» About this exercise:
Would you copy every line of the listing below that includes the word "agent"?

» Provided entries:
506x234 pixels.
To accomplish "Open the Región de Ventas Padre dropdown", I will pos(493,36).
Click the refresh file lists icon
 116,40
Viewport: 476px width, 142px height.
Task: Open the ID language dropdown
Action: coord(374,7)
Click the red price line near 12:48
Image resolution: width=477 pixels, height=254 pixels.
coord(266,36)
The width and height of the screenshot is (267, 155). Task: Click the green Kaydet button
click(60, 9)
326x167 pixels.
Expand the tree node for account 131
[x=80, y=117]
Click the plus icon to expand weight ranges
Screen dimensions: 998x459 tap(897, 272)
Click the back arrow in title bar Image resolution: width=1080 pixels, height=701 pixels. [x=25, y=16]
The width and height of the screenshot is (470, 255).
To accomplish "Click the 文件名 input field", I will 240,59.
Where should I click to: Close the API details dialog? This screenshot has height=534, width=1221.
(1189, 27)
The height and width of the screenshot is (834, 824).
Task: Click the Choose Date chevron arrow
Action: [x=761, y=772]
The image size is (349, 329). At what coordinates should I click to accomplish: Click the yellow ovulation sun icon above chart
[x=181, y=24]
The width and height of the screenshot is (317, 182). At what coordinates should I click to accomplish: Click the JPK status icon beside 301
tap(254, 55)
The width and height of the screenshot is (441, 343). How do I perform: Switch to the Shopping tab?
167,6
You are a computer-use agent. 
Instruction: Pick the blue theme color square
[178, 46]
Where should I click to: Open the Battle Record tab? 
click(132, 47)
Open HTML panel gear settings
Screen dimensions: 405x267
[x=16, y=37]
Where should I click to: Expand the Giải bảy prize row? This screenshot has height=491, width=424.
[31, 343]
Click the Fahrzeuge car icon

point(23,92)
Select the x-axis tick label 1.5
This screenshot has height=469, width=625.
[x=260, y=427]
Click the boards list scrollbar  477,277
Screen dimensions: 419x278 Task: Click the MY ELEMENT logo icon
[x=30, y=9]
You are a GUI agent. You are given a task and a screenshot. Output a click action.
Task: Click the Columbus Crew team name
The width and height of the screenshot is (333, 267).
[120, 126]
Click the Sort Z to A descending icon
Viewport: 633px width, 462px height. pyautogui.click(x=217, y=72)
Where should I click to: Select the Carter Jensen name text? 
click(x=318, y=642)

» Finished task:
You are a computer-use agent. 
You are a GUI agent. You are given a task and a screenshot. Output a click action.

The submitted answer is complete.